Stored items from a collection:

============================================================

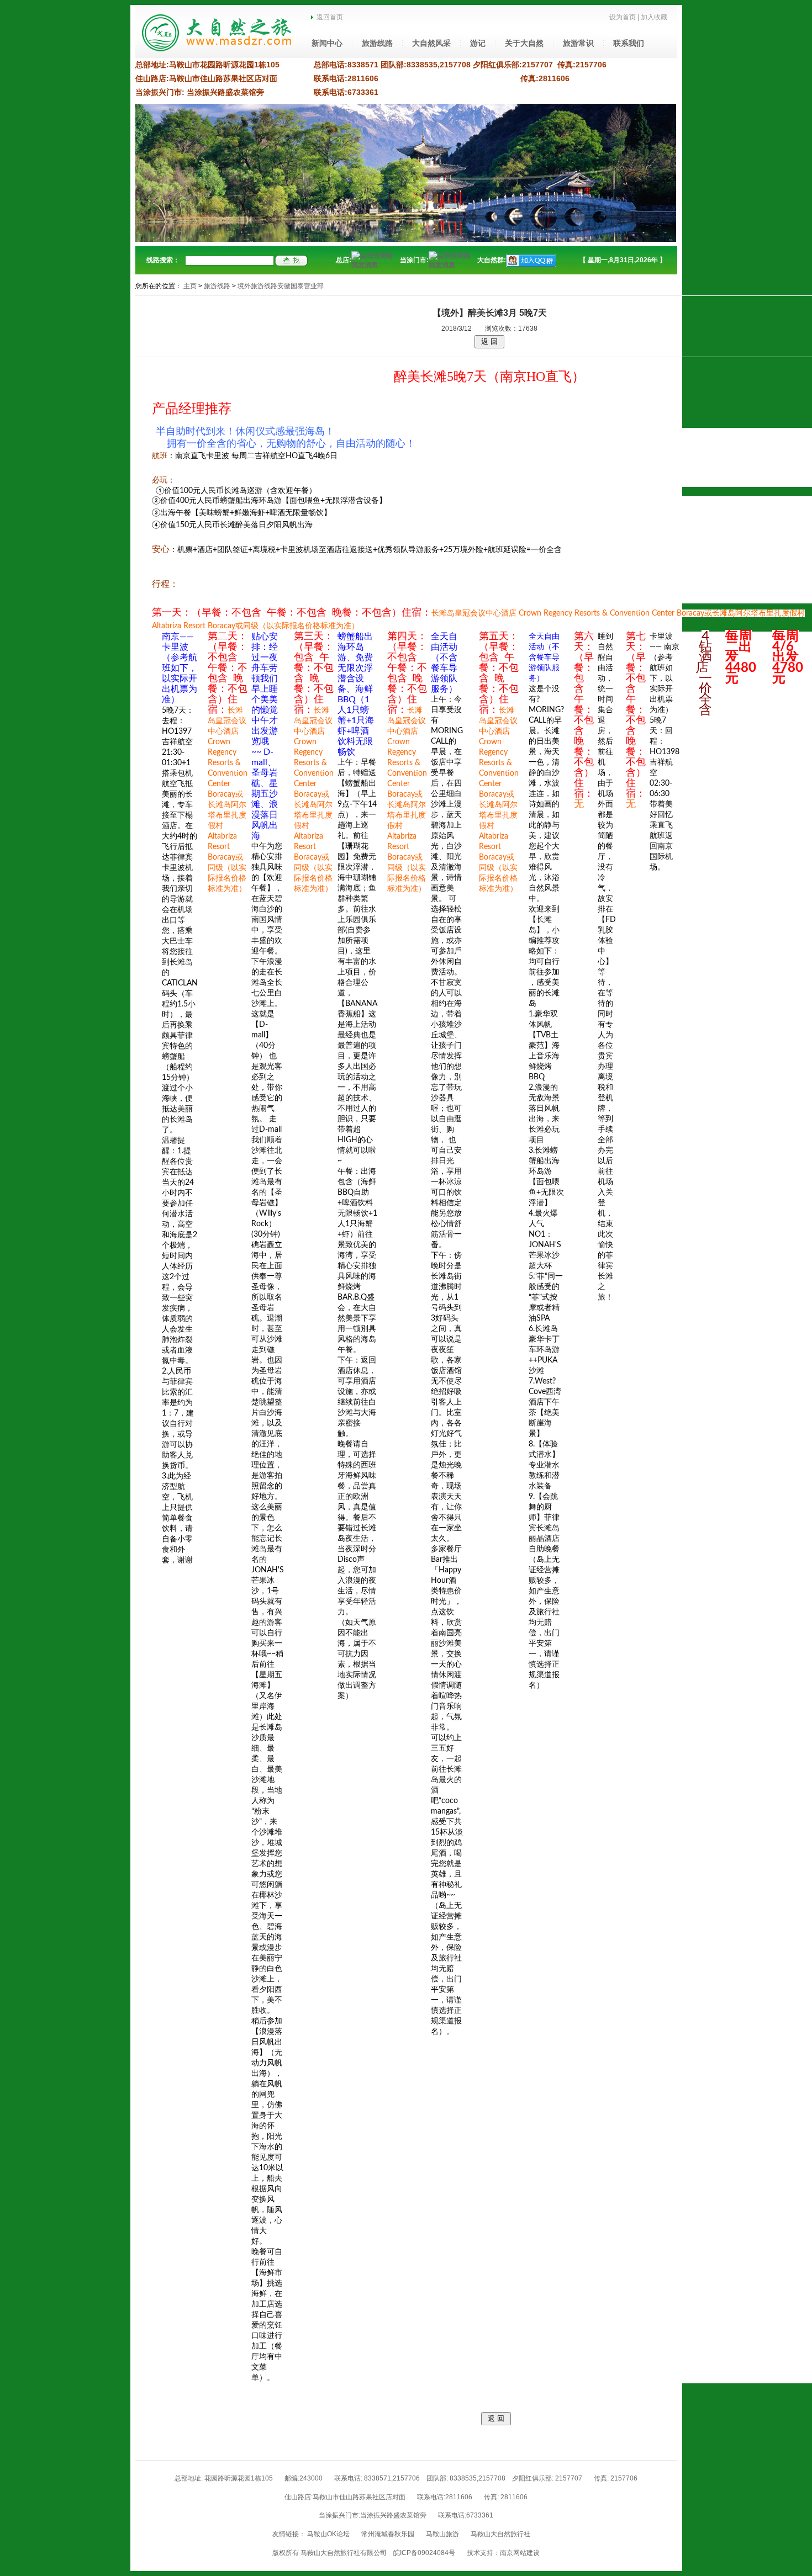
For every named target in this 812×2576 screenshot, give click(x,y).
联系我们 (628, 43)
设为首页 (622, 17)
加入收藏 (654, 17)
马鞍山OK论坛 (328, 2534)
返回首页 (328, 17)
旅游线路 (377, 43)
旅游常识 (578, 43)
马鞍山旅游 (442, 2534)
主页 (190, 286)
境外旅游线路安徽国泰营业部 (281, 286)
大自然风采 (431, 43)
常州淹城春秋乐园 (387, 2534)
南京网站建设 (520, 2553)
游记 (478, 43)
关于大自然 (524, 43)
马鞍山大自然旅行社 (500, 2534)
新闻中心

============================================================

▶ [The task]:
Please repeat the data above exactly as it appears, pictures excluded.

▶ [Finished task]:
For every named target in this 812×2576 screenshot, give click(x,y).
联系我们 (628, 43)
设为首页 (622, 17)
加入收藏 (654, 17)
马鞍山OK论坛 (328, 2534)
返回首页 (328, 17)
旅游线路 (377, 43)
旅游常识 (578, 43)
马鞍山旅游 (442, 2534)
主页 (190, 286)
境外旅游线路安徽国泰营业部 (281, 286)
大自然风采 (431, 43)
常州淹城春秋乐园 (387, 2534)
南京网站建设 (520, 2553)
游记 (478, 43)
关于大自然 (524, 43)
马鞍山大自然旅行社 (500, 2534)
新闻中心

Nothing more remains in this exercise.